- [ASSIGNED TASK]
Return every record in full. Match each one exactly.

- [MATERIAL FOR THE TASK]
- Opening Delimiter -

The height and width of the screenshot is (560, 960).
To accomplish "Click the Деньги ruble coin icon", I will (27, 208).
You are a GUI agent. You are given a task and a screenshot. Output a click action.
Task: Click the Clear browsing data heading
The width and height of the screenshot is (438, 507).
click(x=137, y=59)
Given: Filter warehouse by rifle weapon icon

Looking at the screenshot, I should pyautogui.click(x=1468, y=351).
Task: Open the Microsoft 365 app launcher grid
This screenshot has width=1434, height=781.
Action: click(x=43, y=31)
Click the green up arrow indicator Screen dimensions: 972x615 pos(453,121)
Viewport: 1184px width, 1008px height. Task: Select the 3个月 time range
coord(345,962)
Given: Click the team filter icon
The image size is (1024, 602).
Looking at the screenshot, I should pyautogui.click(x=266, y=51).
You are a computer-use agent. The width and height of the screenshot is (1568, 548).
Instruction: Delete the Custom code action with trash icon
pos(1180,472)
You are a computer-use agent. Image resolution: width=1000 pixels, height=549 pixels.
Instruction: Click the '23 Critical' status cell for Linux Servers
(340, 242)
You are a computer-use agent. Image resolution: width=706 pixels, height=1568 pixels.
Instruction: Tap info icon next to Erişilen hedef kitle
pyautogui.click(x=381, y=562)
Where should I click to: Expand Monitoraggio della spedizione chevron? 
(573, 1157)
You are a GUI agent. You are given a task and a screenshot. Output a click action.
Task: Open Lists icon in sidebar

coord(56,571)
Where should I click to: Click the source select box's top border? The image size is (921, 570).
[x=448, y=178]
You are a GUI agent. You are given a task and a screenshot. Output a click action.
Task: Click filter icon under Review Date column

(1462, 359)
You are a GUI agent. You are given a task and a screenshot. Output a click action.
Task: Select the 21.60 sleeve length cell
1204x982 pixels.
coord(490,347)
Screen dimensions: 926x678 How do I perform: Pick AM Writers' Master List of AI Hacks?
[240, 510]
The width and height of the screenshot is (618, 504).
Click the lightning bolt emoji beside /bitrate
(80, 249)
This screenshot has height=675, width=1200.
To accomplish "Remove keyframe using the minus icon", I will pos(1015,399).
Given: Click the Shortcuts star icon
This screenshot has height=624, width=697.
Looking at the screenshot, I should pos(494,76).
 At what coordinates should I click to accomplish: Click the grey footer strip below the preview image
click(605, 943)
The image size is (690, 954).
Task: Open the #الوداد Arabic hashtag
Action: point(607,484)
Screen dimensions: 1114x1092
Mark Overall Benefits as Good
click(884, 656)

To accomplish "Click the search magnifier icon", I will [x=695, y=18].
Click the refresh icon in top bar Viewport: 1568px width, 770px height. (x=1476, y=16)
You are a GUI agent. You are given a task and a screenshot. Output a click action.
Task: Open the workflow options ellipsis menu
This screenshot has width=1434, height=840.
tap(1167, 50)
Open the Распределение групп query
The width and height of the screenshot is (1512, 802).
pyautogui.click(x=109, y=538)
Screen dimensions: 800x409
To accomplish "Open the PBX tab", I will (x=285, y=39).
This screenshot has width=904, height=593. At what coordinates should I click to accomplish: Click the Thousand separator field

- Closing Delimiter -

- [EXPECTED ANSWER]
The height and width of the screenshot is (560, 960).
To accomplish "Click the Деньги ruble coin icon", I will (27, 208).
You are a GUI agent. You are given a task and a screenshot. Output a click action.
Task: Click the Clear browsing data heading
The width and height of the screenshot is (438, 507).
click(x=137, y=59)
Given: Filter warehouse by rifle weapon icon

Looking at the screenshot, I should pyautogui.click(x=1468, y=351).
Task: Open the Microsoft 365 app launcher grid
This screenshot has width=1434, height=781.
Action: click(x=43, y=31)
Click the green up arrow indicator Screen dimensions: 972x615 pos(453,121)
Viewport: 1184px width, 1008px height. Task: Select the 3个月 time range
coord(345,962)
Given: Click the team filter icon
The image size is (1024, 602).
Looking at the screenshot, I should pyautogui.click(x=266, y=51).
You are a computer-use agent. The width and height of the screenshot is (1568, 548).
Instruction: Delete the Custom code action with trash icon
pos(1180,472)
You are a computer-use agent. Image resolution: width=1000 pixels, height=549 pixels.
Instruction: Click the '23 Critical' status cell for Linux Servers
(340, 242)
You are a computer-use agent. Image resolution: width=706 pixels, height=1568 pixels.
Instruction: Tap info icon next to Erişilen hedef kitle
pyautogui.click(x=381, y=562)
Where should I click to: Expand Monitoraggio della spedizione chevron? 
(573, 1157)
You are a GUI agent. You are given a task and a screenshot. Output a click action.
Task: Open Lists icon in sidebar

coord(56,571)
Where should I click to: Click the source select box's top border? The image size is (921, 570).
[x=448, y=178]
You are a GUI agent. You are given a task and a screenshot. Output a click action.
Task: Click filter icon under Review Date column

(1462, 359)
You are a GUI agent. You are given a task and a screenshot. Output a click action.
Task: Select the 21.60 sleeve length cell
1204x982 pixels.
coord(490,347)
Screen dimensions: 926x678 How do I perform: Pick AM Writers' Master List of AI Hacks?
[240, 510]
The width and height of the screenshot is (618, 504).
Click the lightning bolt emoji beside /bitrate
(80, 249)
This screenshot has height=675, width=1200.
To accomplish "Remove keyframe using the minus icon", I will pos(1015,399).
Given: Click the Shortcuts star icon
This screenshot has height=624, width=697.
Looking at the screenshot, I should pos(494,76).
 At what coordinates should I click to accomplish: Click the grey footer strip below the preview image
click(605, 943)
The image size is (690, 954).
Task: Open the #الوداد Arabic hashtag
Action: point(607,484)
Screen dimensions: 1114x1092
Mark Overall Benefits as Good
click(884, 656)

To accomplish "Click the search magnifier icon", I will [x=695, y=18].
Click the refresh icon in top bar Viewport: 1568px width, 770px height. (x=1476, y=16)
You are a GUI agent. You are given a task and a screenshot. Output a click action.
Task: Open the workflow options ellipsis menu
This screenshot has width=1434, height=840.
tap(1167, 50)
Open the Распределение групп query
The width and height of the screenshot is (1512, 802).
pyautogui.click(x=109, y=538)
Screen dimensions: 800x409
To accomplish "Open the PBX tab", I will (x=285, y=39).
This screenshot has width=904, height=593. At what coordinates should I click to accomplish: Click the Thousand separator field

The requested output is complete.